Django Unchained also missed opportunities for metafictional commentary (a staple in Tarantino movies) that could have solved his imaging problems. What if he’d allowed some “meta” moments regarding black archetypes in Hollywood films?  I believe this is what Sam Jackson was going for with his over-the-top portrayal of the house negro, Stephen. But the portrayal fails in the end because it’s too cartoonish and we end up laughing at him instead of with him. Yes, Stephen is despicable, but where’s the ironic reference that this archetype, the Uncle Tom, is despicable?

How might the film have been changed if Django had repeatedly interrupted the long monologues of his mentor, Christoph Waltz, during the first half?  Hushed him, in fact? What if Django had said “Ssh,don’t speak, don’t speak” to his mentor a la Diane Wiest in Bullets Over Broadway, stealing the spotlight from Waltz? How might this upending of Waltz’s archetypal savior have added to the film?

2.)  For a truly riveting, page-turning  portrayal of a slave rebellion I’d recommend The Book of Night Women by Marlon James. This novel has descriptions of violence and torture on a Jamaican slave plantation that still haunt me years after reading it. In James's fictional account, the slave rebellion is planned and led by women.

      3.) Django Unchained reminds me of why we need more stories by black women writers and  filmmakers.

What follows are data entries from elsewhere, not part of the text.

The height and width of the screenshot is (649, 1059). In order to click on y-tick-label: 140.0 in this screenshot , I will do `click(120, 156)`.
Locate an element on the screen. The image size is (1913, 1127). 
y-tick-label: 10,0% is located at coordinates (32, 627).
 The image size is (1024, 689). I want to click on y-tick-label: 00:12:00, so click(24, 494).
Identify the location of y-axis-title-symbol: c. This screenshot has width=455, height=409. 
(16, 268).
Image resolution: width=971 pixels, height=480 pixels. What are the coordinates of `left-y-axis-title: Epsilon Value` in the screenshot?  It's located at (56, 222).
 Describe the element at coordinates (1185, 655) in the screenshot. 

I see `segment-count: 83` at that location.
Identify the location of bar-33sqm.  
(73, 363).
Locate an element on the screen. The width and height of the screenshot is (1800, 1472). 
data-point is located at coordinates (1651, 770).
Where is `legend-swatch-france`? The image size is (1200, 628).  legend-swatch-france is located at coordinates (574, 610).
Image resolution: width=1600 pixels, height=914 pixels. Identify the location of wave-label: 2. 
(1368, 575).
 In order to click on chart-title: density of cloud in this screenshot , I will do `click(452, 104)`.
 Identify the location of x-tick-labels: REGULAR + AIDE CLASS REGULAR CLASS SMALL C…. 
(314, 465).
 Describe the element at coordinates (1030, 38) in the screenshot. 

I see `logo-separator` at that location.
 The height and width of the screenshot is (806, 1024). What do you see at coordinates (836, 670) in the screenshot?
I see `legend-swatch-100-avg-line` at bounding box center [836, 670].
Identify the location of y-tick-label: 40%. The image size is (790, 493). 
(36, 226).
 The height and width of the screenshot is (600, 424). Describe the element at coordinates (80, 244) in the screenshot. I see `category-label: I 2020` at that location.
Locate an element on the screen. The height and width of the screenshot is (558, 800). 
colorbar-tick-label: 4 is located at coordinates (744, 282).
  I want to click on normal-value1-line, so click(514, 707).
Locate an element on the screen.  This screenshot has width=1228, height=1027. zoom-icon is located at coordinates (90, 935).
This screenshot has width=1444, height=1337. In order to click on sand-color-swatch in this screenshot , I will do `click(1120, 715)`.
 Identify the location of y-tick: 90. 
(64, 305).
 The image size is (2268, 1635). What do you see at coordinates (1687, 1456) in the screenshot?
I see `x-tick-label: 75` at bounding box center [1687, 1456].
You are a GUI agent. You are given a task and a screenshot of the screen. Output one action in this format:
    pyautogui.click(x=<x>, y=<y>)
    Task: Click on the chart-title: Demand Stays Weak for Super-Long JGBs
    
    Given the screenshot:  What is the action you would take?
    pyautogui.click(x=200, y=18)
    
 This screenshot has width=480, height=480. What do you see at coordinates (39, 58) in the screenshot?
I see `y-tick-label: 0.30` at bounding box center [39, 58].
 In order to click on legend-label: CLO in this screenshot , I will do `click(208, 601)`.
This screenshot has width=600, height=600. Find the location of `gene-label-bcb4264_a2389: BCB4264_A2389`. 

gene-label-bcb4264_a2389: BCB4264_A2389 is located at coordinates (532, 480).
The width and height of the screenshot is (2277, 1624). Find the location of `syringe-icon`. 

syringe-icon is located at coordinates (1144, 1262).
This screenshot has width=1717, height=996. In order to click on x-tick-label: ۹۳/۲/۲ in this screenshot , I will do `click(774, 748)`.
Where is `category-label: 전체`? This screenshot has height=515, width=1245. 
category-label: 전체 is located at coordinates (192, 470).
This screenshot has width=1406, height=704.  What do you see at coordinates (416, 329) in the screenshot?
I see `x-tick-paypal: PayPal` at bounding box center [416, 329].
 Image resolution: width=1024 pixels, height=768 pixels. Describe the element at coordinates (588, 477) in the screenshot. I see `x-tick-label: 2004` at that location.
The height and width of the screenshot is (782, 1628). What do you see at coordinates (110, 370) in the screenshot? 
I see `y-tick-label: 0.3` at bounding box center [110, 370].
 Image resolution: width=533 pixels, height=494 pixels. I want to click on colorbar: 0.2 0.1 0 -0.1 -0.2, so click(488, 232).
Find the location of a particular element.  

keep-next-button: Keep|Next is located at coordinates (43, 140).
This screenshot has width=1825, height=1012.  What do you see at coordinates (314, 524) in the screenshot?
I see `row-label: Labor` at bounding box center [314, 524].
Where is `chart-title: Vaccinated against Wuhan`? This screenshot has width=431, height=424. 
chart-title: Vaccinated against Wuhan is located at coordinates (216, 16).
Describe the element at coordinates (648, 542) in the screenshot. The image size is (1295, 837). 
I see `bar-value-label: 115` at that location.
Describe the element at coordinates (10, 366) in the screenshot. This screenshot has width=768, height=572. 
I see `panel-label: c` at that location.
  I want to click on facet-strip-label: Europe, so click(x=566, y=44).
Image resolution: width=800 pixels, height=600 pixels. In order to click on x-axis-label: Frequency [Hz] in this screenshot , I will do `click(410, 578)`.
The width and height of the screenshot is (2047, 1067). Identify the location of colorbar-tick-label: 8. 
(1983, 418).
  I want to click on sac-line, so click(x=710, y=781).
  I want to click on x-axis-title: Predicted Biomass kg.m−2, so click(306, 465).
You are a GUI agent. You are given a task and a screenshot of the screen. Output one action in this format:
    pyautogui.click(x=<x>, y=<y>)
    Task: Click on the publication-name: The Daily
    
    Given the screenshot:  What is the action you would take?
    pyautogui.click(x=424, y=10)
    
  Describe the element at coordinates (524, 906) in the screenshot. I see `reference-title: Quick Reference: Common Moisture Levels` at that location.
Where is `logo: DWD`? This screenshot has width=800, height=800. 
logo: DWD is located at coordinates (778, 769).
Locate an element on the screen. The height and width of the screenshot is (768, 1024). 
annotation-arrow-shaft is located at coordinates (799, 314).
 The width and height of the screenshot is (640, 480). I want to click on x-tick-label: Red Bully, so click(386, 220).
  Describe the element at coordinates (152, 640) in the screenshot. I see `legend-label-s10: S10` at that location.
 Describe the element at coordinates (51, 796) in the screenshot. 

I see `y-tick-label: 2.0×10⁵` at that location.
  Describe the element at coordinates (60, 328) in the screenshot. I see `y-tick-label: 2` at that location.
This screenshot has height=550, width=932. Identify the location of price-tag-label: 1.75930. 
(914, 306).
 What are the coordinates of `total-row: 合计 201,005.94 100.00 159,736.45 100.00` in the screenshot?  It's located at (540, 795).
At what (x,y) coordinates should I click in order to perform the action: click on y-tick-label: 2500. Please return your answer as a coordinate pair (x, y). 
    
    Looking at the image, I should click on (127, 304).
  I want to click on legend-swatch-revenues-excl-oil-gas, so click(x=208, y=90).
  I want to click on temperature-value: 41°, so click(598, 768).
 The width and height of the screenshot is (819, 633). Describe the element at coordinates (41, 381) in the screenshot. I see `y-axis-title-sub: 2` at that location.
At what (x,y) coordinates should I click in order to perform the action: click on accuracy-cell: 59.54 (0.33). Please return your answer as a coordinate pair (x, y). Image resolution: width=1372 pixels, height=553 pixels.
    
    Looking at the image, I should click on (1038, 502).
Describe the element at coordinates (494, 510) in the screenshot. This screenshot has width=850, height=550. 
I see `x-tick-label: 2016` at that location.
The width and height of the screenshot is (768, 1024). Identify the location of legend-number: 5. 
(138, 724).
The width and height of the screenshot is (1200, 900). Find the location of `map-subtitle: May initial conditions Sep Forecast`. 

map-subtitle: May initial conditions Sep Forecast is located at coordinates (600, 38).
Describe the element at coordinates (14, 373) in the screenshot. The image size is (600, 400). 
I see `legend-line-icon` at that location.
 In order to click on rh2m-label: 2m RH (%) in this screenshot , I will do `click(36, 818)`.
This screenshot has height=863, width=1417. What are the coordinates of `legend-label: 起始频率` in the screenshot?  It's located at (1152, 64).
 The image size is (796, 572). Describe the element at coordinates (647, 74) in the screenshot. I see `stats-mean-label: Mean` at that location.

I would never think to write a black female slave as a damsel-in-distress, and certainly not without a transgressive twist that was obvious. If QT’s purpose is to get us to think in new ways about history or movie genres, why not use Kerry Washington’s character to challenge accepted conventions? 

4.) Years after she wrote it, bell hooks still provides the most insightful explanation of Tarantino’s shortcomings as a filmmaker. I’ll end with a quote from Reel to Real: Race Class and Sex at the Movies:
    "Tarantino has the real nihilism of our times down. He represents the ultimate in 'white cool': a hard-core cynical vision that would have everyone see racism, sexism, homophobia but behave as though none of that shit really matters, or if it does it means nothing, 'cause none of it's gonna change, 'cause the real deal is that domination is here to stay--going nowhere and, everybody is in on the act..... Tarantino's films are the ultimate in sexy cover-ups of very unsexy mind-fuck. They titillate with subversive possibility (scenes that are so fine you are just blown away--like that wonderful moment when Vincent and Mia do the twist in Pulp Fiction), but then everything kinda comes right back to normal. And normal is finally a multicultural world where white supremacy is intact."